Vengo brevemente agli aspetti sociali dell’operazione di rinnovamento. Gli schemi tradizionali sono saltati ed è purtroppo saltato anche il legame con le componenti sociali più povere e deboli. La cultura socialista non mi sembra in grado di ritrovare il filo della matassa delle nuove povertà, abbarbicata com’è al pur sacrosanto “radicalismo” dei diritti civili ed al pericoloso “benpensantismo” verso i ceti medi salottieri. Ritorna la necessità di un forte richiamo alla cultura cattolica, l’unica in grado di mettere in campo lo slancio ideale e porre le basi per la rifondazione di una società rassegnata ai (vecchi e nuovi) poveri sempre più poveri ed ai (vecchi e nuovi) ricchi sempre più ricchi.

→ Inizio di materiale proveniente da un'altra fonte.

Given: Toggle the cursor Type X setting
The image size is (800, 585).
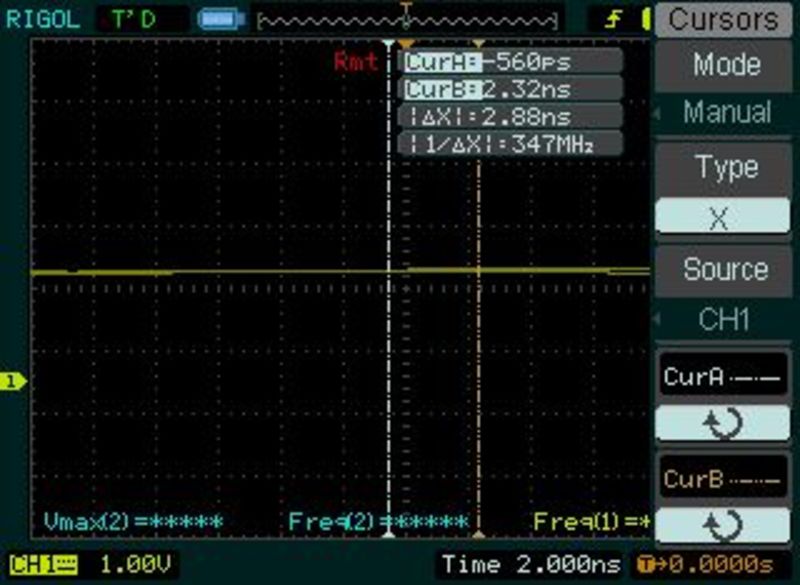Looking at the screenshot, I should [721, 217].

Il processo di rinnovamento o di ricostituzione ex-novo del partito democratico dovrebbe anche imbarcare tutte quelle forze tenute ai margini della moderna società liberal-progressista o liberal-conservatrice (mai come adesso in politica gli estremi si toccano). Il dirigismo amministrativo non lascia spazio alla partecipazione popolare, il governismo tecnocratico non consente discorsi riformatori, la mediatizzazione del dibattito politico non concede voce ai coristi, ma solo alle primedonne e/o ai comprimari di spicco. In questo senso la candidatura di Elly Schlein potrebbe avere le carte in regola per smuovere le acque, aprire le porte, cambiare aria e coinvolgere i soggetti più emarginati e silenziati al di fuori degli schemi imprigionanti, opprimenti e demoralizzanti.

Sto cercando non dico di salvare il salvabile, ma di vedere se ci possa mai essere qualcosa ancora da salvare. Prima di buttare a mare definitivamente il PD (partito che da diverso tempo non voto più) mi sembra infatti doveroso trovare un’alternativa (che allo stato non vedo) e/o fare una paziente individuazione dei presupposti per un recupero. É quello che, magari in modo sconclusionato, ho cercato di fare, mettendo la candidatura di Elly Schlein in discussione sul piano del recupero culturale, storico e sociale e intravedendone garbatamente l’inadeguatezza. Meglio però, tutto sommato e minimalisticamente parlando, mettere alla prova l’inadeguatezza del “nuovo” che attestarsi sulla riproposizione pedissequa del “vecchio”.

La candidatura alla guida della sinistra di questa giovane donna, non malata di protagonismo ma semmai di ingenuo entusiasmo, ha almeno, senza alcun dubbio, il merito di far discutere, di avviare un dibattito, di evitare il rischio dell’arrivo di un personaggio della nomenclatura che metta a posto tutto, vale a dire niente.

Elly Schlein non mi convince affatto, non mi pare adeguata, però prima di buttarla a mare vorrei esaminarla, proseguendo la prova finestra sui tre punti che mi sono sforzato di individuare: il pluralismo culturale, la rivisitazione critica della storia passata e l’apertura verso un nuovo assetto sociale.

Non conosco il personaggio Schlein: l’umiltà l’ho vista solo nelle parole con cui si è presentata al varco. Per il resto può darsi che sia ben diversa rispetto ad una prima superficiale impressione. Qualcuno, che la sa molto più lunga di me, la teme borghesemente arrogante, culturalmente integralista e politicamente egoista. Se fosse così… Si sarà montata la testa? Può darsi benissimo! Ad un insopportabile pavone preferisco comunque una gallinella ruspante tendente magari alla tacchinella.  Siamo messi proprio bene…nel pollaio PD.